Starting at the row that contains "36 (555, 996)" and stopping after the row that contains "F1 (1218, 263)", write out only those rows again with each request unchanged. Scale every coordinate in the answers by 2.05 and round each result to a whole number, with halves going up.
***
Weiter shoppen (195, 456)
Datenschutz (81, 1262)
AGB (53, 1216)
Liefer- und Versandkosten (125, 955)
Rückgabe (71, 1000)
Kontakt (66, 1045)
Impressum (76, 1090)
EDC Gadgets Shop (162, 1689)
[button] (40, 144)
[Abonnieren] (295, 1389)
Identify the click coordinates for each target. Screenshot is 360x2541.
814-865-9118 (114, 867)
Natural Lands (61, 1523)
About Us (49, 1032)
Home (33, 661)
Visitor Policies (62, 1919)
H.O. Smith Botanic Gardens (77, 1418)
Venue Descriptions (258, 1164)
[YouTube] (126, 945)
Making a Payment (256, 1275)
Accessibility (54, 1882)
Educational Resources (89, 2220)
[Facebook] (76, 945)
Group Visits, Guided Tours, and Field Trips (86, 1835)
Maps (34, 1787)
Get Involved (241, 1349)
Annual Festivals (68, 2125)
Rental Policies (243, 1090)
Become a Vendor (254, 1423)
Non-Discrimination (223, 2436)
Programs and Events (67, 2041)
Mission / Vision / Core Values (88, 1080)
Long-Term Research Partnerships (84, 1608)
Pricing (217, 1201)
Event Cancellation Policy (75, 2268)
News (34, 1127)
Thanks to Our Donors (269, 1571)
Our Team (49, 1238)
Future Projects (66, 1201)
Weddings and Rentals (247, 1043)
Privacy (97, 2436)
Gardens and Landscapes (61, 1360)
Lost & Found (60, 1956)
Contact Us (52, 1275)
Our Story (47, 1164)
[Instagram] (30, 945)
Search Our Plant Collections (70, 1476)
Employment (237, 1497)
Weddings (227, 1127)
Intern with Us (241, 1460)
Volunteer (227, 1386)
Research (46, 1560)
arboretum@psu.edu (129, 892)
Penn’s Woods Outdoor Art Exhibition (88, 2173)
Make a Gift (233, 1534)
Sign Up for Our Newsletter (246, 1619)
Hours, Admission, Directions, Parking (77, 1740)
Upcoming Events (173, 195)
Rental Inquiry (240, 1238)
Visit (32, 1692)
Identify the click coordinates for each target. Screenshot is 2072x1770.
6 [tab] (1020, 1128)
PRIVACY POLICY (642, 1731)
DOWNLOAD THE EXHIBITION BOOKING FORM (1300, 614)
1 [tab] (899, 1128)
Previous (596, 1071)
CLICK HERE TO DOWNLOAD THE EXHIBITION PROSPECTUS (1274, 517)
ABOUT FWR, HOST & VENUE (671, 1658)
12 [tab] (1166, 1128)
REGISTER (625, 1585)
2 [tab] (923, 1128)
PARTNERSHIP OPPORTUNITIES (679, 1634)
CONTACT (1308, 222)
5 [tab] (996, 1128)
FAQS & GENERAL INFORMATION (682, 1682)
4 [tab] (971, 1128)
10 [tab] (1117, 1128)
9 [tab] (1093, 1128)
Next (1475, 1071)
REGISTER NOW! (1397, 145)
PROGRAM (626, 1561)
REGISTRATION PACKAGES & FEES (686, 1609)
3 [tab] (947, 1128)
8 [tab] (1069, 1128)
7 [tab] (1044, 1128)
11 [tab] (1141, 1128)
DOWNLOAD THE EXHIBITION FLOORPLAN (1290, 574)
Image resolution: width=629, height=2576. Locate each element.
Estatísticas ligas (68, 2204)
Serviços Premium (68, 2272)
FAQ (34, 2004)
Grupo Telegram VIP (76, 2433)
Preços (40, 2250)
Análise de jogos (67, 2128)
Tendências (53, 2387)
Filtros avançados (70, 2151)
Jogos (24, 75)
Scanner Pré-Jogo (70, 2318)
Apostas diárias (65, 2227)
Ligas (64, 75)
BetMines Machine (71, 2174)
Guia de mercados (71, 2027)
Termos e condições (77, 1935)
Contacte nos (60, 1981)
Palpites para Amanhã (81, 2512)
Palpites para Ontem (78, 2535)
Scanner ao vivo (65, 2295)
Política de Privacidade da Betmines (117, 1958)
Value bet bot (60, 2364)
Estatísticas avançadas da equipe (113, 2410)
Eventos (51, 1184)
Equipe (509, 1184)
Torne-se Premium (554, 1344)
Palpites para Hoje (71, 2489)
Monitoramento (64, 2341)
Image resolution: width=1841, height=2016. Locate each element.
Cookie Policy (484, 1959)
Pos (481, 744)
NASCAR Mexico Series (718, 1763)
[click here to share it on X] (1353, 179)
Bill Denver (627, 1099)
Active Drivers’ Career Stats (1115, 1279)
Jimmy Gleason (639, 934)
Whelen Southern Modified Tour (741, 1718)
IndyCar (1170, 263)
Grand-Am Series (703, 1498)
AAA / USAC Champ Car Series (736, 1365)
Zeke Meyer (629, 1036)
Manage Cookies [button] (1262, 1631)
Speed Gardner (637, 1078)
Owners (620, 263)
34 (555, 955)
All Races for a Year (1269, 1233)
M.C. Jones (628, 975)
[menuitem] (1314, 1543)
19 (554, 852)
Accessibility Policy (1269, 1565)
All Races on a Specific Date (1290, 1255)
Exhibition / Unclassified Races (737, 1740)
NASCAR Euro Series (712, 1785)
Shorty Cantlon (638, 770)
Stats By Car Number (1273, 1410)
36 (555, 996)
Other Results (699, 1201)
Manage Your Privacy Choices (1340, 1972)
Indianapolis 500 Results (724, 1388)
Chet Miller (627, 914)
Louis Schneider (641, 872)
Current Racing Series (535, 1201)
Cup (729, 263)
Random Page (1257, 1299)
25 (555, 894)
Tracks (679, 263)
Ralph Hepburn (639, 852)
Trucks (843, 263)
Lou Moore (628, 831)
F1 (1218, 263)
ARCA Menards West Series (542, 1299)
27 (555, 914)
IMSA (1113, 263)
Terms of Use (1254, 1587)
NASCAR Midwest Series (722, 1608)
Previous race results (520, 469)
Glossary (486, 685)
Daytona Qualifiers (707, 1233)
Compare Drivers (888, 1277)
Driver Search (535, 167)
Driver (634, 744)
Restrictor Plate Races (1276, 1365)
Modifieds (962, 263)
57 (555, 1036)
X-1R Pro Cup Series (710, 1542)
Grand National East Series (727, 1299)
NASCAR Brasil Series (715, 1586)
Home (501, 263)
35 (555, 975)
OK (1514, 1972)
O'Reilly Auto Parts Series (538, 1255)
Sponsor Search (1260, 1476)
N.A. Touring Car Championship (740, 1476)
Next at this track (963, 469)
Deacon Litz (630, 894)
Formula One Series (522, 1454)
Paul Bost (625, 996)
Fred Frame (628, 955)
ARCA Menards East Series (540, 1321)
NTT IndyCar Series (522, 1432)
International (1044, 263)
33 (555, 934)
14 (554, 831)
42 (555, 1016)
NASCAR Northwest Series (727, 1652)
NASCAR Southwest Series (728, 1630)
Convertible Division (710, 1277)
***
-- The solution --
36 (1138, 2042)
Other Results (1433, 2462)
Manage Your Privacy Choices (2747, 4043)
Indianapolis 500 Results (1484, 2845)
Chet Miller (1285, 1874)
Louis Schneider (1314, 1788)
Current Racing Series (1097, 2462)
Cup (1494, 539)
Random Page (2577, 2663)
25 (1138, 1833)
Tracks (1392, 539)
Ralph Hepburn (1310, 1747)
Trucks (1728, 539)
Lou Moore (1287, 1704)
F1 (2497, 539)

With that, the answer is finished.